OpenID is a single sign-in infrastructure that potentially alleviates the need to create new passwords and user names for every new site one joins or visits. There’s been lots of discussion about OpenID and who’s in, who’s almost in, and so on. Today, Yahoo formally joined (and fully legitimized) the effort. Microsoft Passport was originally conceived to be a similar system but failed to gain support and broad adoption. OpenID is supported by an independent foundation and not aligned with any particular company. In addition to Yahoo, here’s the list of sites that currently support OpenID login.
While it’s a great convenience for end users and intended to “open up” the process of signing in to sites, the strange paradox of OpenID is that it potentially reinforces a relationship between a user and his/her open ID “home.” That is, the master login that a person uses: AOL screenname, WordPress login, or, now, Yahoo login. As Yahoo explains: When you are on a web site that supports OpenID login, simply look for a Yahoo! login button. Or if you see a text box with an OpenID icon, simply type in “yahoo.com”. You will be sent to Yahoo! to verify your Yahoo! ID and password, and then you will be able to continue on.
Yahoo’s 248 million registered users globally now become part of the system. Google, LinkedIn, and Facebook have all been associated with discussions to support OpenID, though have not formally announced that support. Now, with Yahoo’s participation secured, it should just be a matter of time before other big names join (AOL and Plaxo are also currently on the list of supporting companies.)

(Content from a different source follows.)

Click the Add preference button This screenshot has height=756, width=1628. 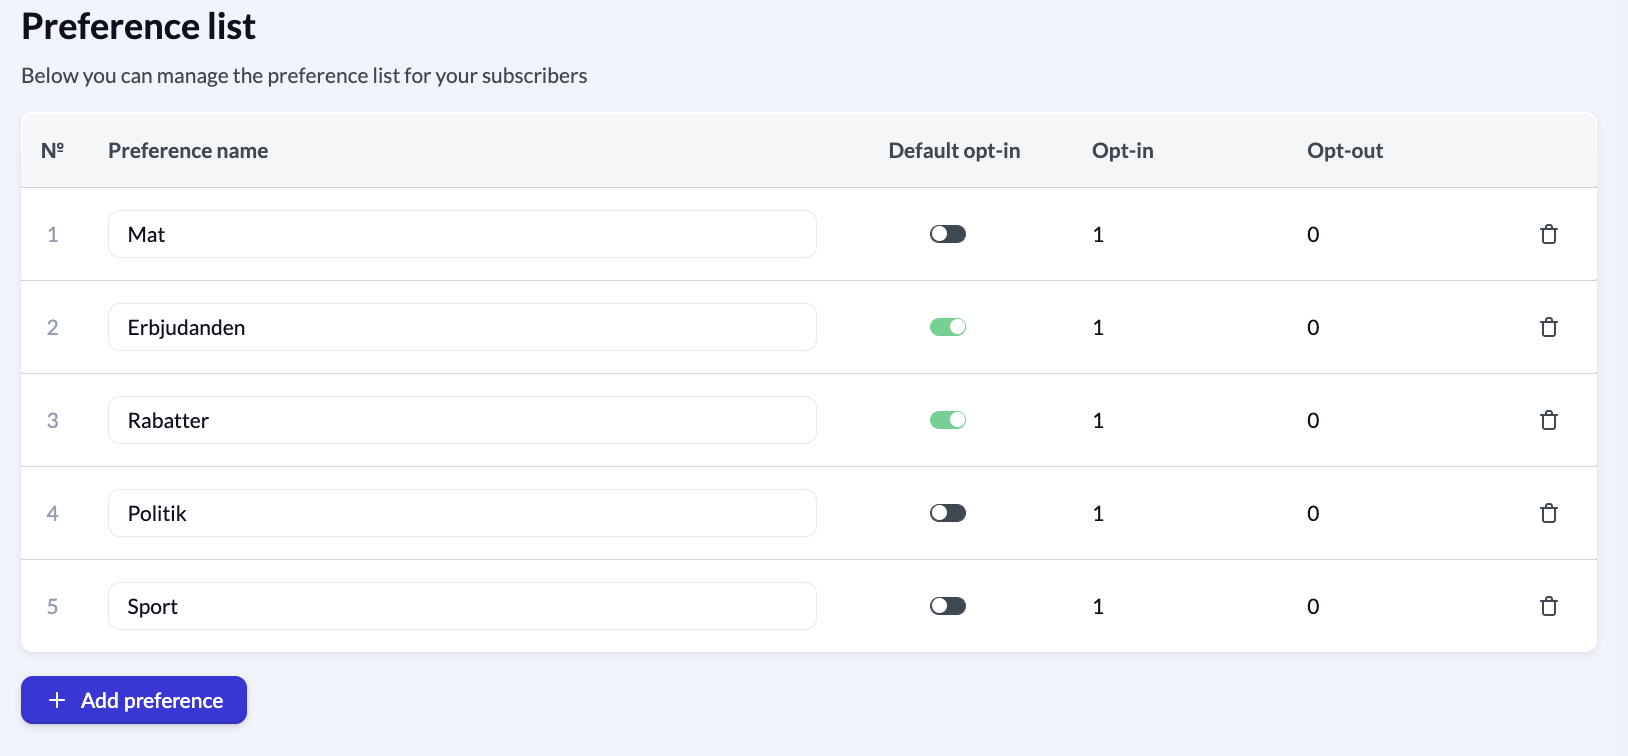tap(134, 700)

OpenID is thematically related to another, broader issue: data portability. The latter is very much like the idea of a unified login/password system except that it applies to data much more broadly. In theory, “data portability” would allow interoperability among various participating sites. However, the issues surrounding data portability are much more complex than OpenID. At the heart of the debate over data portability are questions of who “owns” or controls data and user privacy.

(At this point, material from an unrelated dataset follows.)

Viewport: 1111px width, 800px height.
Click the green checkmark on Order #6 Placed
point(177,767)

But there are also competitive issues that no doubt create ambivalence too: smaller or “insurgent” sites might like the idea, while larger or “incumbent” sites might not as much. An example of this was the recent Plaxo-Facebook flap that had Plaxo scraping email addresses from Facebook, and the latter’s displeasure with that effort.
If adopted and implemented, data portability would theoretically destroy the remaining vestiges of the “walled gardens” or semi-walled gardens on the internet.